IX. Best Friend

19.1K 1.2K 10
                                    

Sean mengerang. Dia masih teringat dengan senyuman main-main yang Caleb tujukan pada Alexa. Sean yang sudah mengenal Caleb sejak lama tentu tahu arti senyuman dan tatapan itu.

Sahabatnya itu menyimpan maksud tersembunyi pada Alexa. Sean tahu dengan jelas ekspresi yang Caleb tunjukkan ketika dia tertarik dengan seorang lawan jenis. Begitu jelas seterang senyumnya yang bak matahari pagi.

Wanita itu memang tak bergeming. Entah dia begitu polos atau bodoh, yang jelas Alexa tidak menanggapi flirting itu.

Namun kenapa Sean lah yang justru merasa seperti terbakar. Dia benar-benar marah tanpa alasan yang jelas. Apalagi saat gadis itu balas melayangkan senyuman lugunya.

Arrggh!

Kenapa begitu mengesalkan! Rasanya tangannya ingin menonjok rupa sang sahabat yang untuk pertama kalinya tampak memuakkan.

Hingga waktu berjalan pun rasa kesalnya tidak berkurang. Ia bahkan melampiaskan kemarahannya pada beberapa orang tidak bersalah di kantor. Sampai di rumah pun dia sempat marah-marah tidak jelas pada wanita itu. Sean tidak mengerti kenapa ia merasa demikian.

Darn you Alexa! Kenapa senyum polosnya pada Caleb begitu mengganggu.

Sean memukul kemudinya kesal. Dia menengok sang istri yang baru saja keluar dari pintu depan. Wanita itu hanya mengenakan hoodie dan celana panjang kasual. Namun pakaian longgar itu tidak dapat menyembunyikan kemolekan lekuk tubuh. Sean menutup kedua matanya rapat-rapat.

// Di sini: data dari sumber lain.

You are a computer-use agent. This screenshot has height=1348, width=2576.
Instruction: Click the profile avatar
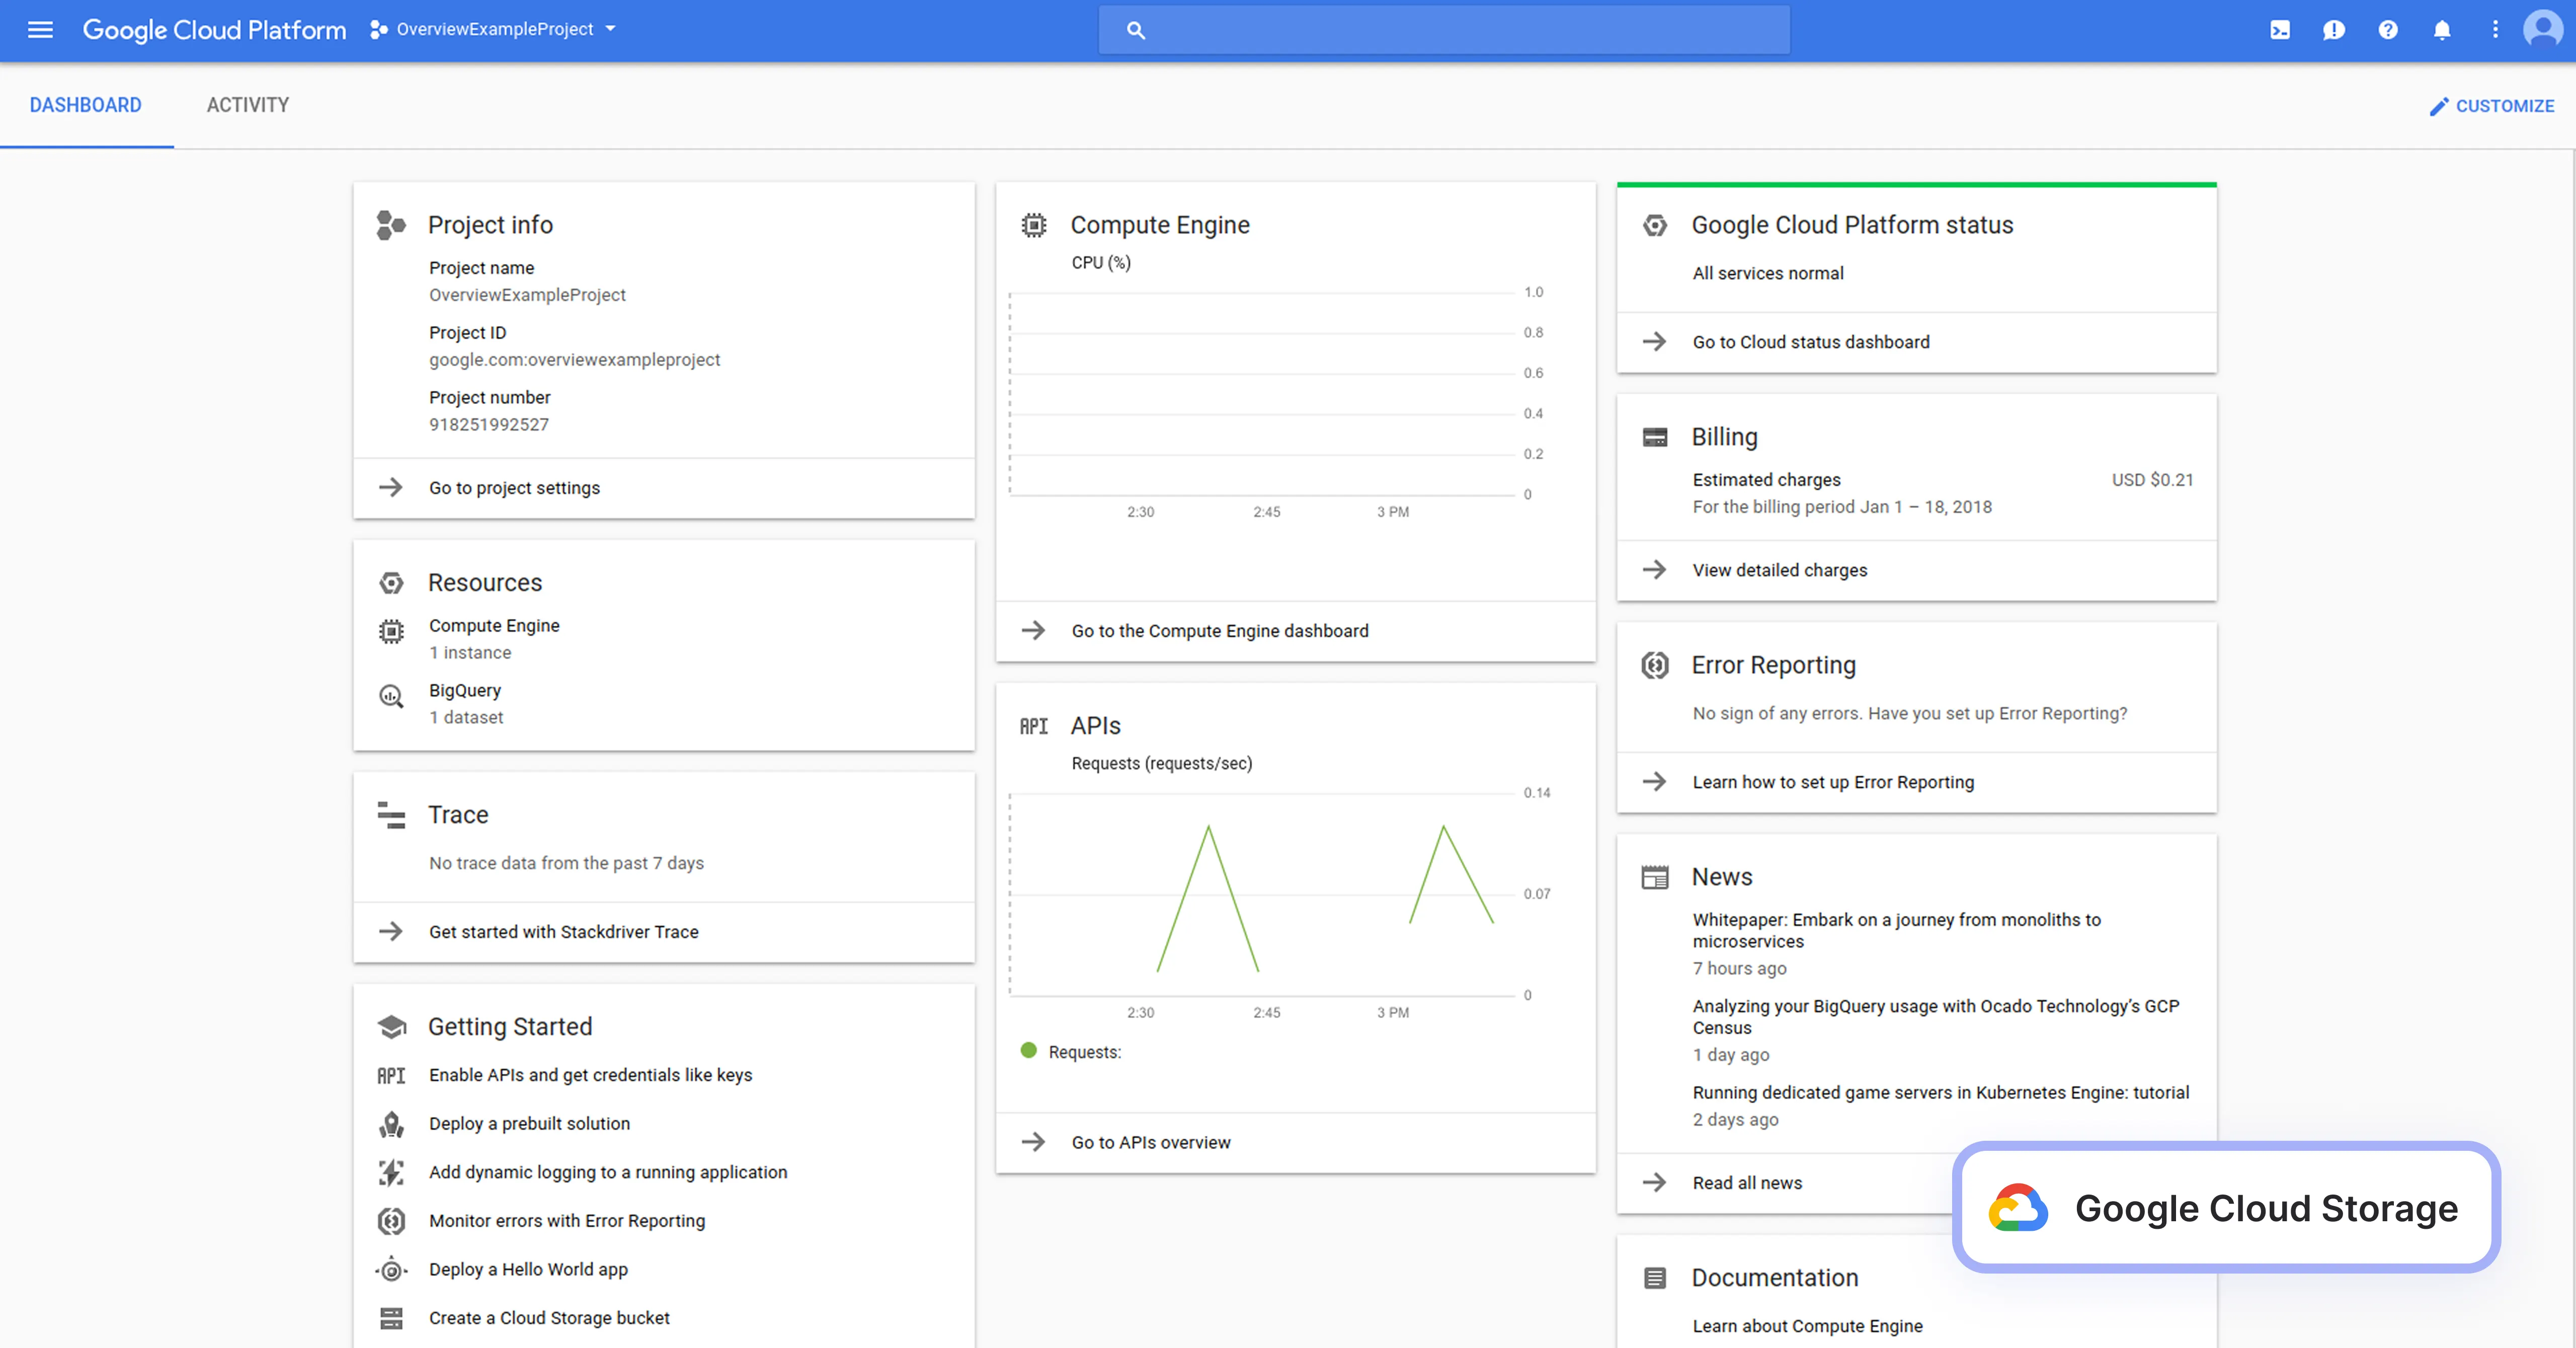pos(2542,30)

Ia pun kembali meremas stir mobil kuat saat bayangan senyuman polos Alexa dan tatapan nakal Caleb. Tiba-tiba bayangan sang sahabat yang merangkul pinggang Alexa dengan penuh cinta muncul dalam kepala. Seperti kilasan film lawas yang terputar dari proyektor tua berdebu. Dia benar-benar membencinya.

Hingga saat mengantar Alexa untuk menjemput sahabat wanita itu pun, mood Sean tak kunjung membaik.

Dari belakang kemudi, sesekali Sean melirik Alexa. Wanita itu memandang ke luar. Tangannya dilipat di depan dada, wajahnya pun ditekuk. Wanita itu beberapa kali membuang napas gusar. Entah apa yang ada dalam pikirannya kini, Alexa seolah terlontar ke dalam dimensinya sendiri.

****

Alexa bermain-main dengan jarinya. Sesekali dia mengetukkan ujung sepatunya gusar. Tak dipungkiri ada ketakutan besar di dalam dirinya. Ia tidak bisa membayangkan reaksi Eleanora beberapa menit ke depan.

Alexa menyadari kesalahannya. Dia tidak memberikan kabar pernikahan yang meminta sang sahabat datang, apalagi meminta pertimbangan Eleanora. Jika ia bercerita pada Eleanora sebelum hari pernikahan, mungkin sang sahabat akan menentang keputusannya.

Sejak awal, ia dan Eleanora tahu bahwa Sean sudah cinta mati dengan Alyssa. Tetapi karena situasi yang tidak menguntungkan, Alexa pun tidak bisa menolak permintaan sang kakak.

Kakaknya itu hanya ingin orang-orang yang dia cintai bahagia. Tentu Alexa tidak tega jika menolak permintaan itu, terlebih jika sampai penolakannya akan berimbas pada kondisi kesehatan sang kakak.

Alexa memandangi lampu jalanan di sebelah kanan. Melihat tiang lampu yang satu persatu menjauh seolah menandakan detik demi detik yang berlalu. Dadanya kian sesak saat memikirkan itu.

Dia hanya tidak ingin mengecewakan orang-orang yang dia sayangi. Dan kehilangan seseorang yang berharga seperti Eleanora akan membuat dia benar-benar terpuruk. Alexa bahkan tidak berani membayangkan hal itu terjadi

Setelah setengah jam perjalanan, Maserati hitam itu telah memasuki bangunan berisi deretan mobil yang berjajar. Sean pun memarkirkan mobil sebelum keluar dari sisi pengemudi.